Linux Btrfs filesystem development
 help / color / mirror / Atom feed
* Question about btrfs compression
@ 2024-05-23 18:32 Sijie Lan
  2024-05-28 16:06 ` David Sterba
  0 siblings, 1 reply; 2+ messages in thread
From: Sijie Lan @ 2024-05-23 18:32 UTC (permalink / raw)
  To: linux-btrfs, wqu

As described in
https://archive.kernel.org/oldwiki/btrfs.wiki.kernel.org/index.php/Compression.html.
"The compression processes ranges of a file of maximum size 128 KiB
and compresses each 4 KiB (or page-sized) block separately. Accessing
a byte in the middle of the given 128 KiB range requires to decompress
the whole range. This is not optimal and is subject to optimizations
and further development."

Since Btrfs compresses each 4KiB block of data separately. My question
is that when randomly accessing some of the bytes in the entire
compressed chunk, decompressing some of the bytes in the entire chunk
seems to be much more efficient than decompressing the entire range
(128 KiB), but the current method still decompresses the entire 128KiB
chunk when accessing some of the bytes in the chunk (e.g., 4KiB). So
why is it not optimized for this, is it a basic implementation
difficulty or something else?

^ permalink raw reply	[flat|nested] 2+ messages in thread

* Re: Question about btrfs compression
  2024-05-23 18:32 Question about btrfs compression Sijie Lan
@ 2024-05-28 16:06 ` David Sterba
  0 siblings, 0 replies; 2+ messages in thread
From: David Sterba @ 2024-05-28 16:06 UTC (permalink / raw)
  To: Sijie Lan; +Cc: linux-btrfs, wqu

On Fri, May 24, 2024 at 02:32:38AM +0800, Sijie Lan wrote:
> As described in
> https://archive.kernel.org/oldwiki/btrfs.wiki.kernel.org/index.php/Compression.html.
> "The compression processes ranges of a file of maximum size 128 KiB
> and compresses each 4 KiB (or page-sized) block separately. Accessing
> a byte in the middle of the given 128 KiB range requires to decompress
> the whole range. This is not optimal and is subject to optimizations
> and further development."
> 
> Since Btrfs compresses each 4KiB block of data separately. My question
> is that when randomly accessing some of the bytes in the entire
> compressed chunk, decompressing some of the bytes in the entire chunk
> seems to be much more efficient than decompressing the entire range
> (128 KiB), but the current method still decompresses the entire 128KiB
> chunk when accessing some of the bytes in the chunk (e.g., 4KiB). So
> why is it not optimized for this, is it a basic implementation
> difficulty or something else?

Technically it's possible. I'm not sure if this would be that noticeable
because page cache readahead reads more memory around what is accessed
so the requested range could be bigger once it ends up in the
decompression.

Assuming we're reading 4k page, we'd need to support seeking into the
compressed stream.  This depends on the used compression algorithm,
we'd need somehow let each decompression to start from there.
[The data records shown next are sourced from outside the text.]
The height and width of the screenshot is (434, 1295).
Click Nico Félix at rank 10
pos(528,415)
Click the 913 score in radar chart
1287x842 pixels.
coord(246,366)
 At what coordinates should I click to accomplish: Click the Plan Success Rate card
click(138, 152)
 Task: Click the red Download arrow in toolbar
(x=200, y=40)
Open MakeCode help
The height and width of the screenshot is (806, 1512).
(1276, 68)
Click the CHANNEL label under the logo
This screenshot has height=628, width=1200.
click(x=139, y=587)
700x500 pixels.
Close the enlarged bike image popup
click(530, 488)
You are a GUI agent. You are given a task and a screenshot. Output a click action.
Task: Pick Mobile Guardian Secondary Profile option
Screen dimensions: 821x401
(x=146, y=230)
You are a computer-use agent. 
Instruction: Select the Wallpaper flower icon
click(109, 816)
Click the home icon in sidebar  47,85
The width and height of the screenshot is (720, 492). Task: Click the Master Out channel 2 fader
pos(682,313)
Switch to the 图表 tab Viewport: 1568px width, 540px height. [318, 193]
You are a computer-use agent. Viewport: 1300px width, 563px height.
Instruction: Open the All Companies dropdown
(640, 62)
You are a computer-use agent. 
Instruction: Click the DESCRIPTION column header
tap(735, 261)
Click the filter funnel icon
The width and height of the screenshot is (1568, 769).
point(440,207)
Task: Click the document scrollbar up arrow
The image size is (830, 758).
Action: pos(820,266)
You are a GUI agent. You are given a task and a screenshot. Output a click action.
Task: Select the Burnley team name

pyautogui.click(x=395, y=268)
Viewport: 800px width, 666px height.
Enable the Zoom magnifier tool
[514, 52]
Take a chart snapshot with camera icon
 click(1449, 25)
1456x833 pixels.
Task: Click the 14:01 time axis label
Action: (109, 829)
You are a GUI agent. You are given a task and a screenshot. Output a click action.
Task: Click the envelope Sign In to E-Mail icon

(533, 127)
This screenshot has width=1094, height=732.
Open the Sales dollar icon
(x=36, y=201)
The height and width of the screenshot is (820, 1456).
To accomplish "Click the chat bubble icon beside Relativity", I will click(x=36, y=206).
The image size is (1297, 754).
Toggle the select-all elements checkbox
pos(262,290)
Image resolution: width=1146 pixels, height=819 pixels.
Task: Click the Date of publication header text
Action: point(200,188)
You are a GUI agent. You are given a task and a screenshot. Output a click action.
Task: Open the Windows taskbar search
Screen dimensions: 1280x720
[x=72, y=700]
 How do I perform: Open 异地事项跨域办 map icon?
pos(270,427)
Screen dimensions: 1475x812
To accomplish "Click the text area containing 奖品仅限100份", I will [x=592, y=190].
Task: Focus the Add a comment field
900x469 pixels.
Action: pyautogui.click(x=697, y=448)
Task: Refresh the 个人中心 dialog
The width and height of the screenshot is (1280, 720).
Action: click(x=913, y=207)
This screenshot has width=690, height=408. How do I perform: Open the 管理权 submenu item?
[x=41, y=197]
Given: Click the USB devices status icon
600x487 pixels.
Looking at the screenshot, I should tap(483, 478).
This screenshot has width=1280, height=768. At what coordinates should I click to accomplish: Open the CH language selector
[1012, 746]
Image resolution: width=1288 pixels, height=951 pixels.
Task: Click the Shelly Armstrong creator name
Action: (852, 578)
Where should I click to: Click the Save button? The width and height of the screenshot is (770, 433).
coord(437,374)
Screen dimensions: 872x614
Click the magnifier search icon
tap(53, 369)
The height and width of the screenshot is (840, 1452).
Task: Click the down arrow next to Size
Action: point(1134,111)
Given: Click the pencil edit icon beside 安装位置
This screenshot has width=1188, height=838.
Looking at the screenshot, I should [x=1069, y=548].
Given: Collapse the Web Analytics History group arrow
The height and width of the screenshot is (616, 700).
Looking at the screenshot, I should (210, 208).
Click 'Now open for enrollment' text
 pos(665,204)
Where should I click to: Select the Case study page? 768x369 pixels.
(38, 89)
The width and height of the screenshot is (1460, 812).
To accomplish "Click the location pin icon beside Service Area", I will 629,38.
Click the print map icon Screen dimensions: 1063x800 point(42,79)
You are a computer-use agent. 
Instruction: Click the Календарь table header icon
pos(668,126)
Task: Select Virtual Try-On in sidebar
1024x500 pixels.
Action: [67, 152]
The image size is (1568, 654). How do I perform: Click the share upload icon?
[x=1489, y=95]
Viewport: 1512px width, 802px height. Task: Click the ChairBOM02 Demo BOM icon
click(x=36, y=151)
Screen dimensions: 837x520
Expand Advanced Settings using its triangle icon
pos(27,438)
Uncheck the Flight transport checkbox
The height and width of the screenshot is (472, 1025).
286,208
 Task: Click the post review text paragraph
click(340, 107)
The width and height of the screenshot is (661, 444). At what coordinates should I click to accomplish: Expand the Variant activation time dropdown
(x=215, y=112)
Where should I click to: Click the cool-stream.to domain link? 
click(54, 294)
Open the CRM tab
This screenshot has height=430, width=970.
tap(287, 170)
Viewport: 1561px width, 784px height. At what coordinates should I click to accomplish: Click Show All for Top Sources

For LZO the chunking is done manually, as it needs a contiguous buffer
and referes to previous data directly. We could skip the segments,
though I'm not sure if we store the compressed size (ie. the amount to
skip).

Zstd or zlib keep the state separately and there's no outer container so
we'd need API support for that, returning offset in compressed stream
for a given uncompressed offset in the result. I'm not familiar with the
formats but to make this work the internal segments would have to track
the compressed size and would be able to go over them without
decompression.

The last thing is probably the interface for btrfs compression to fill
just the given range.

^ permalink raw reply	[flat|nested] 2+ messages in thread

end of thread, other threads:[~2024-05-28 16:06 UTC | newest]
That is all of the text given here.